A algún promotor turístico se le había ocurrido que sería una buena propaganda enseñarles África a los Primitivos. Y estaba en lo cierto, aunque a los Primitivos no les gustó demasiado: no soportaban el calor, ni las fotos que tuvieron que aguantar que les hicieran, ni tampoco el viaje en avión les pareció gran cosa. Pero eran noticia. Lo mismo que Paul y Lurvy, en aquellos momentos en Dortmund preparando un mausoleo para el padre de Lurvy para cuando llegaran sus restos desde la Factoría Alimentaria. También Wan era noticia y se estaba haciendo millonario a base de rodar avisos comerciales como «el muchacho del Paraíso Heechee». Lo mismo que Janine, que se lo estaba pasando en grande al tener la oportunidad de conocer en persona a los cantantes con los que había mantenido correspondencia. Lo mismo que yo. Todos nosotros éramos millonarios en dinero y fama. Lo que hicieran con ello los demás, era algo que ignoraba, pero lo que yo quería lo tenía más que claro.

—Ponte un jersey, Essie —le dije—. Vamos a dar una vuelta.

Llegamos hasta la orilla del agua casi helada, cogidos de la mano.

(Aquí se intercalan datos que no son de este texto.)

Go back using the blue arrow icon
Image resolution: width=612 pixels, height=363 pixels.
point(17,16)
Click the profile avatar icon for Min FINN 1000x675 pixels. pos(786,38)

—Brrr. Está nevando —dijo Essie.

Estaba mirando hacia arriba, a la burbuja que estaba sobre nuestras cabezas a una altura de unos setecientos metros. Generalmente no es fácil de ver, pero aquella noche, alumbrada desde los lados por los calefactores que evitan que caiga la nieve dentro y que forme hielo, parecía una cúpula lechosa, salpicada por los reflejos de las luces de la superficie, extendiéndose desde un extremo al otro del horizonte.

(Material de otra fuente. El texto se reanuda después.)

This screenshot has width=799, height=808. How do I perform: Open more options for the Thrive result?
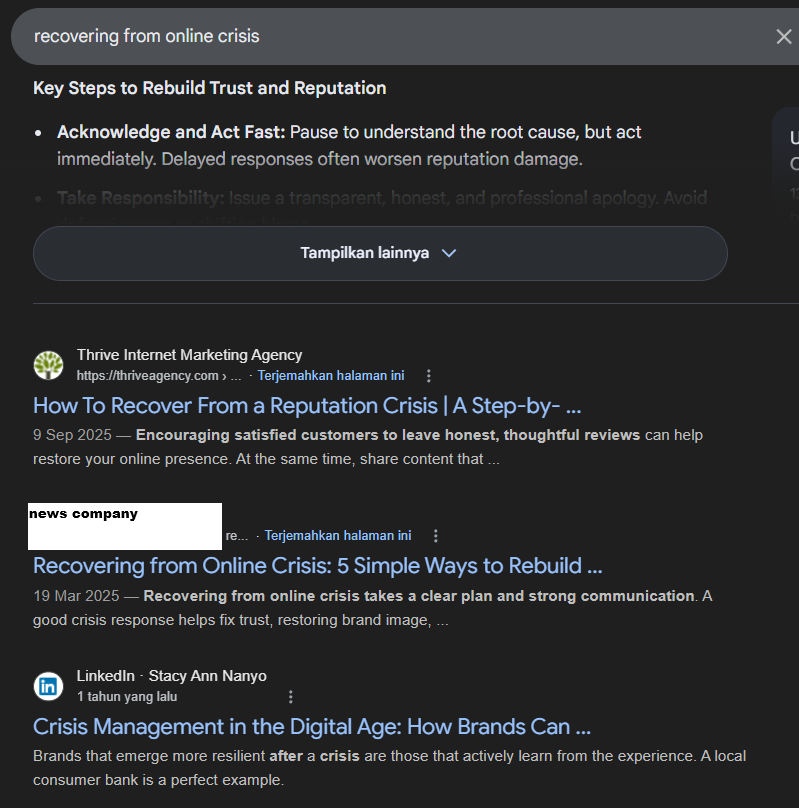(429, 376)
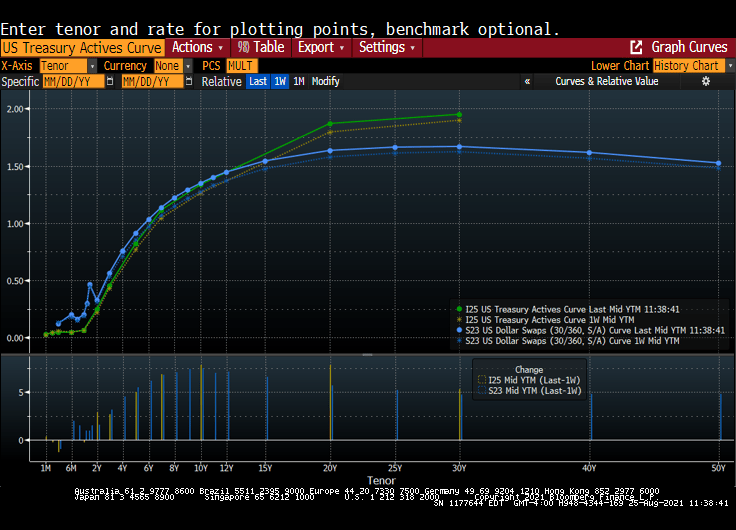This screenshot has height=530, width=736.
Task: Click the I25 Mid YTM change legend swatch
Action: click(x=480, y=380)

—¿Hace demasiado frío para ti?

—Tal vez aquí sí, tan cerca del agua —reconoció.

Retrocedimos, cuesta arriba, hasta el bosquecillo de palmeras que hay cerca de la fuente, y nos sentamos en un banco para mirar las luces del mar de Tappan. Allí se estaba bien. El aire nunca se enfría demasiado debajo de la burbuja, pero el agua es la del Hudson, que corre libre unos setecientos u ochocientos kilómetros antes de llegar al Embalse de la Empalizada, y a veces, en invierno, trozos de hielo flotan sobre el agua después de haber pasado por debajo de las barreras, y se deslizan hasta chocar contra el embarcadero.

—Essie —le dije—, he estado pensando.

—Sí, ya veo.

—En el Patriarca, en la máquina.

—¿Ah, sí?

Ella recogió los pies para sacarlos
de
la hierba, húmeda por los salpicones de la fuente.

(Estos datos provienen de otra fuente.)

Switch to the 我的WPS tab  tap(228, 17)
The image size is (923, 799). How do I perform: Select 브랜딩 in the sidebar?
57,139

—Una máquina bastante buena, sí —admitió—. Hasta llega a ser bastante dócil, una vez que le has limado los dientes. Sobre todo si no le proporcionas movilidad, o acceso a otros circuitos; sí, bastante dócil.

—Lo que quiero saber —le dije— es si se puede construir un aparato semejante para un ser humano.

—¡Ah! Hmm. Sí, creo que sí. Se necesitaría bastante tiempo y mucho dinero, pero sí, se podría hacer.

—O sea que se podría conservar una personalidad humana... una vez muerta, claro. Igual que los Difuntos, ¿no?

—Mejor incluso, me atrevería a afirmar. Aunque habría algunas dificultades, sobre todo bioquímicas, cosa que no es de mi competencia.

Se recostó en el respaldo del banco y, después de lanzar una mirada a la burbuja iridiscente, dijo pensativa:

—Mira, Robin. Cuando creo un programa computerizado le hablo a la computadora, utilizando un lenguaje u otro, y le digo lo que es y lo que se espera que haga. Pero la manera de programar de los Heechees es distinta. Se basa en la síntesis directa del cerebro. El cerebro de los Primitivos no es idéntico químicamente al tuyo y al mío, razón por la que la síntesis cerebral de los Difuntos dista mucho de ser perfecta. Los Primitivos son, probablemente, muy distintos de los Heechees, para quienes el sistema de síntesis cerebral debió de crearse en un principio. Pero los Heechees parece que pudieron realizar el proceso sin dificultades aparentes, o sea que debe de poder hacerse. Sí, querido, cuando mueras será posible sintetizar tu cerebro, meterlo en una máquina para que quede allí almacenado y enviar una nave con la máquina en su interior al agujero negro Sagitario YY, donde podrás saludar a tu querida Gelle-Klara Moynlin y explicarle que lo que pasó no fue culpa tuya. Esto te lo prometo, pero tú tienes que darme tu palabra de que no te morirás en los próximos ocho años, más o menos, para que podamos avanzar lo suficiente en nuestras investigaciones. ¿Me lo prometes?